9.Mr. Kashaev (Russian Federation) said that political extremism with nationalistic overtones, which was far more dangerous than popular extremism, had been fed by the geopolitical upheavals of the previous 20 years. The Russian Federation appreciated the steps that the European Union had taken to combat the dissemination of racist and xenophobic ideologies, as well as the recommendations of ECRI, particularly the recommendation calling for a ban on the dissemination of Nazi symbols. He would like Mr. Leyenberger to explain how ECRI assessed the extent to which its recommendations, particularly those concerning the prohibition of the activities of extremist organizations, were implemented. Sharing the view that freedom of expression was not an absolute right, he wondered whether States that defended freedom of expression in all circumstances were aware of the risks involved in unbridled, unmonitored dissemination of hate-filled ideologies. He would also like to know what regional and international measures should be taken to combat unrestricted dissemination of racist hate speech through social networks and the blogosphere, in the absence of international regulations governing Internet use.

10.Mr.
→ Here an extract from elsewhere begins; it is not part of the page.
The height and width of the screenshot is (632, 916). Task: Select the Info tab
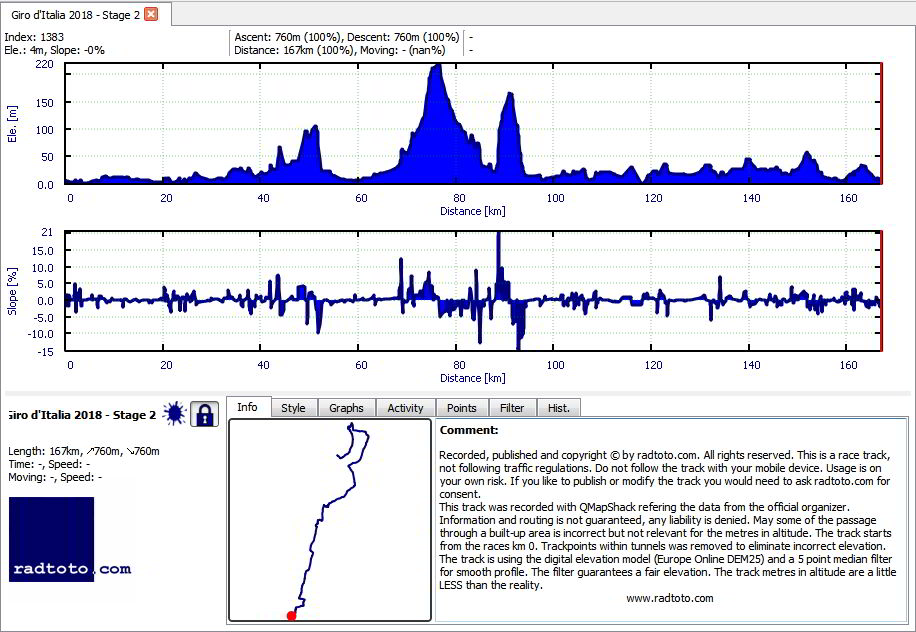click(x=248, y=407)
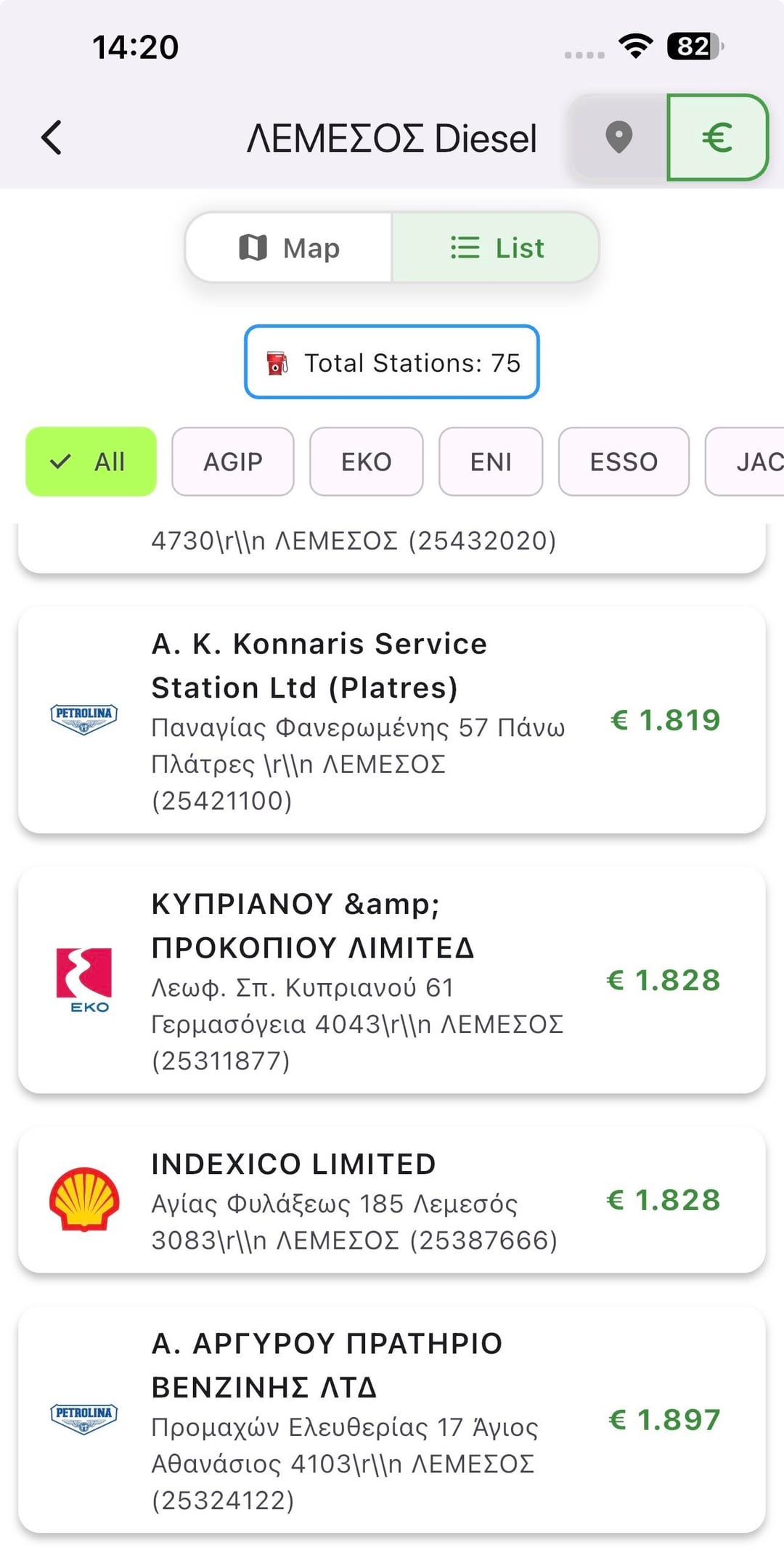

Leyenberger (ECRI) said that his Commission assessed implementation of its recommendations by visiting the countries concerned. It had no specific instruments on which to base the assessment, but could monitor legislative advances in the fight against racism. In its recommendations, ECRI reminded journalists of the ethics by which they were required to abide in their work, while journalists’ training should in any case always include human rights instruction. Where States failed to fully implement its recommendations, ECRI reminded them of their obligations. It could not impose penalties but could publicly denounce violations of the European Convention of Human Rights if necessary.

11.Mr. McGonagle (University of Amsterdam) said that, while he concurred with the view that the same rules should apply to all media, some media, given their scope and impact had far greater power than others. The boundary between public and private was very difficult to delineate, especially at a time when the social networks themselves were tending to diversify and provide new services. While international regulations governing new media were not essential, a co- or self-regulatory structure in which as many partners as possible participated should be established as a matter of priority.

Racist hate speech and freedom of opinion and expression

12.Mr. Ruteere (Special Rapporteur on contemporary forms of racism, racial discrimination, xenophobia and related intolerance) said that the problem lay less in the fact that the main political parties were taking racist positions than that they were adopting the racist attitudes and ideologies propagated by extremist movements and groups. Such speech should be punished in the religions as well as politics, given the influence that religious leaders had exerted in situations of inter-ethnic conflict in the past.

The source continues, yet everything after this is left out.